Letters of Sir Chimanlal H. Setalvad addressed to the Editor, The Times of India, October 3 and November 3, 1947.
Many of those who are enthusing over the activities of the so-called Provisional Government of Junagadh do not seem to realise the dangerous consequences that are likely to follow from what is happening. The Junagadh Government has acted unwisely in acceding to Pakistan, ignoring geographical considerations and the wishes of its subjects, but that affords no justification for what is being done.
The Provisional Government was formed and functioned for some days in Bombay with the avowed object of overthrowing by force the established Government in Junagadh. The Government of Bombay was, I venture to say, bound not to allow the Provisional Government to start its hostile activities against a State which is at peace with the Government of Bombay and with the Government of India, who are at peace with Pakistan to which Junagadh had acceded. Their permitting this to be done amounts to an unfriendly and hostile act against Junagadh and Pakistan.
The Government of India should not have allowed passage over its railways to a body proceeding to Rajkot with the proclaimed object of raising a volunteer army to overthrow the establishment of Junagadh.
The Government of Rajkot should not have given asylum to a body that was raising an army to overthrow the Junagadh Government.
It is most surprising that the Government of Rajkot should have tolerated the seizure by force of Junagadh State property within its territory.
Legally and constitutionally, the Governments of Bombay and India and those of the Kathiawar States are bound to stop and prohibit all activities within their territories of the Provisional Government. The consequences of their inaction would be very serious.The Times of India, October 3, 1947.* * *
The appeal made by you in your leader this morning for reason and common sense is very opportune. Recent unfortunate events have so frayed the nerves of those in the Governments of the two Dominions that indulgence in charges and counter-charges and attributing motives has become the order of the day and has widened the gulf between the two Dominions.
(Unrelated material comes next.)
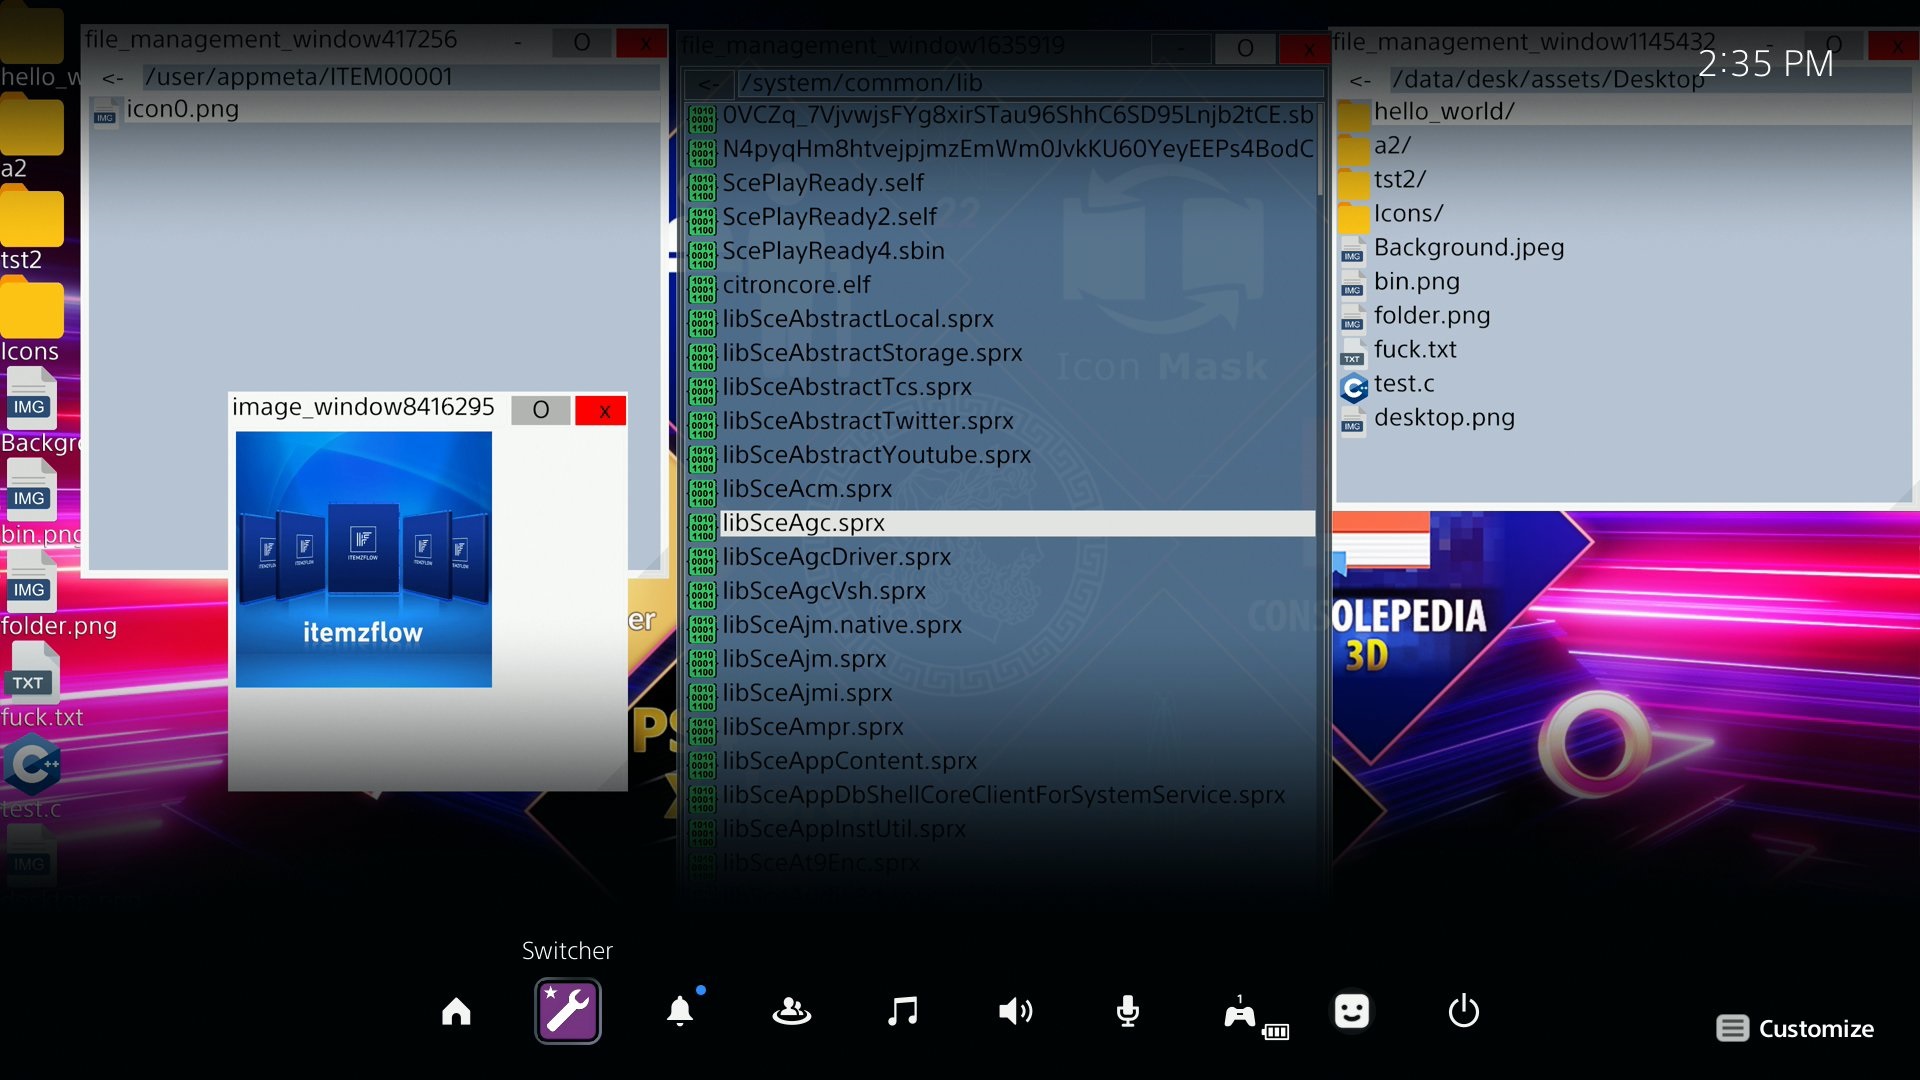Select the Switcher wrench icon
This screenshot has width=1920, height=1080.
567,1012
It is hoped for the welfare of the whole country that reason and common sense will take the place of the present temper on both sides. Pandit Nehru in his broadcast has rightly asked the Pakistan Government how and why the invaders of Kashmir came across the Frontier Province or West Punjab, and how they came to be fully armed. He charges the Pakistan Government with violation of international law and an unfriendly act towards India. He alleges that the Pakistan Government was either too weak to prevent the invaders of Kashmir from marching across its territory or that it was willing that this should happen.
Exactly the same poser can be put to the Indian Dominion with regard to Junagadh. The so-called `Provisional Government' of Junagadh was openly formed in Bombay, and for days it proclaimed its intention of marching to Junagadh to overthrow the Junagadh Government as by law established. The leaders of that `Provisional Government' have openly raised a volunteer army and have captured several villages in Junagadh territory. Junagadh House in Rajkot was forcibly seized by the `Provisional Government', and Rajkot State, which has acceded to India, and the Indian Government themselves have remained passive spectators of all unfriendly and hostile acts against a State which is, together with the Dominion to which it has acceded, at peace with India.
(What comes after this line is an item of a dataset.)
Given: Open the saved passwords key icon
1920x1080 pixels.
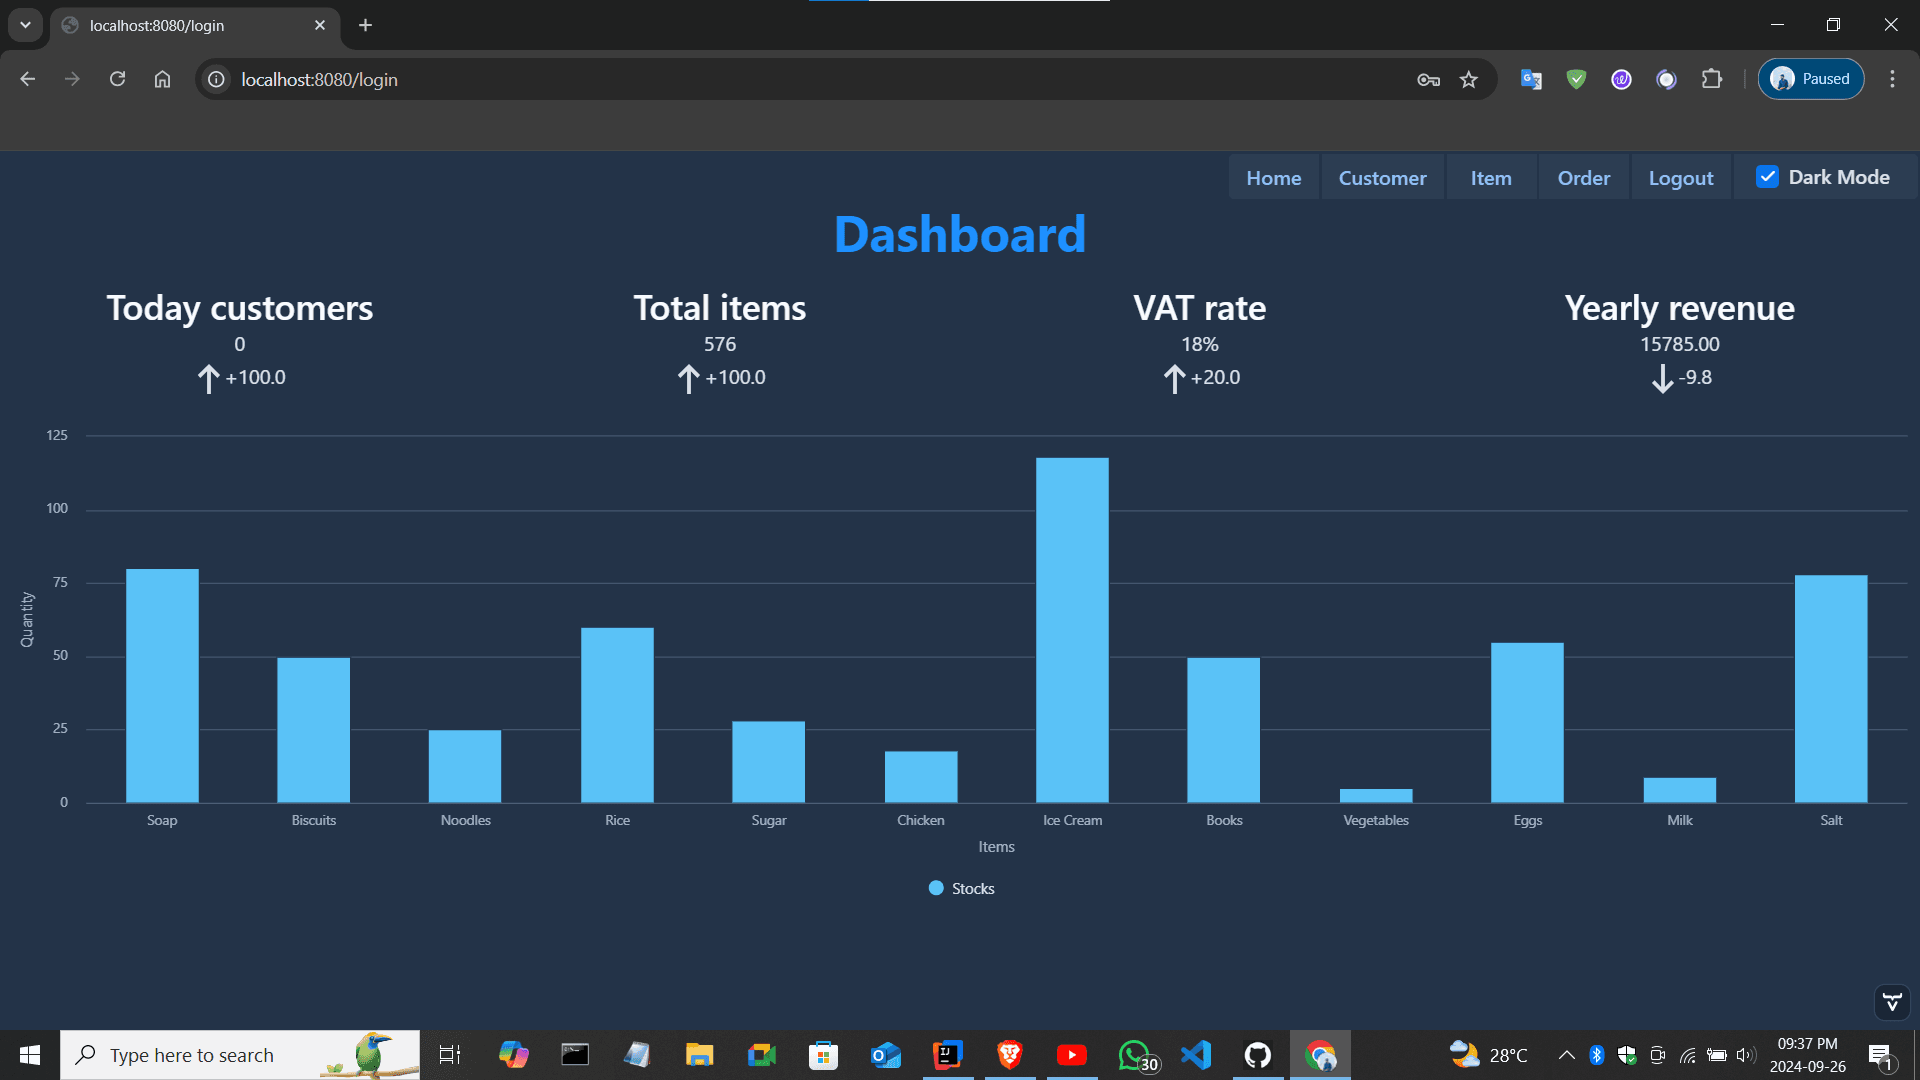Looking at the screenshot, I should 1428,79.
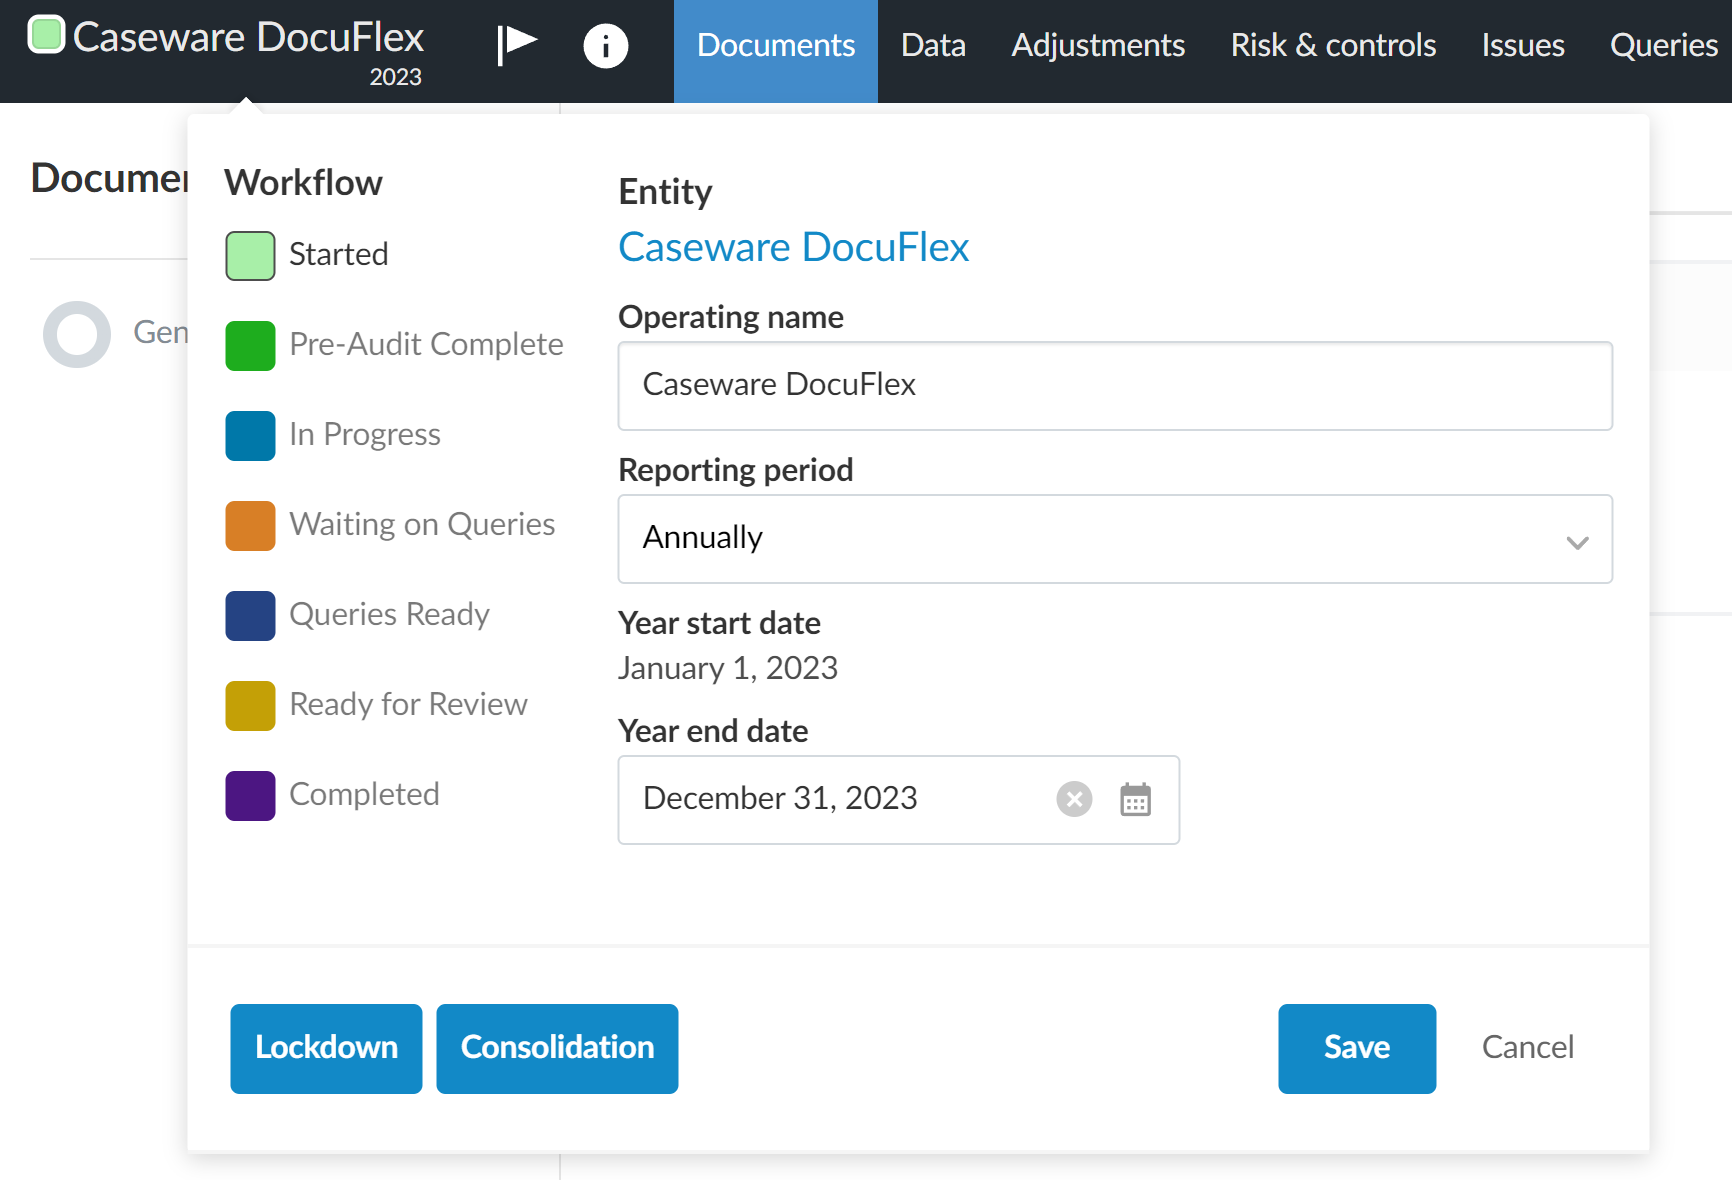Click the green status square beside Caseware DocuFlex logo

point(45,35)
Undoubtedly, Junagadh's action in acceding to Pakistan is unwise from all points of view and deserves condemnation, but that cannot justify the action that has been taken against it. The Indian Dominion may well be asked the self-same questions that Pandit Nehru has put to Pakistan. Was the Government of India too weak to prevent the armies of the `Provisional Government' from invading Junagadh territory, or was it willing that this should happen.The Times of India, November 3, 1947.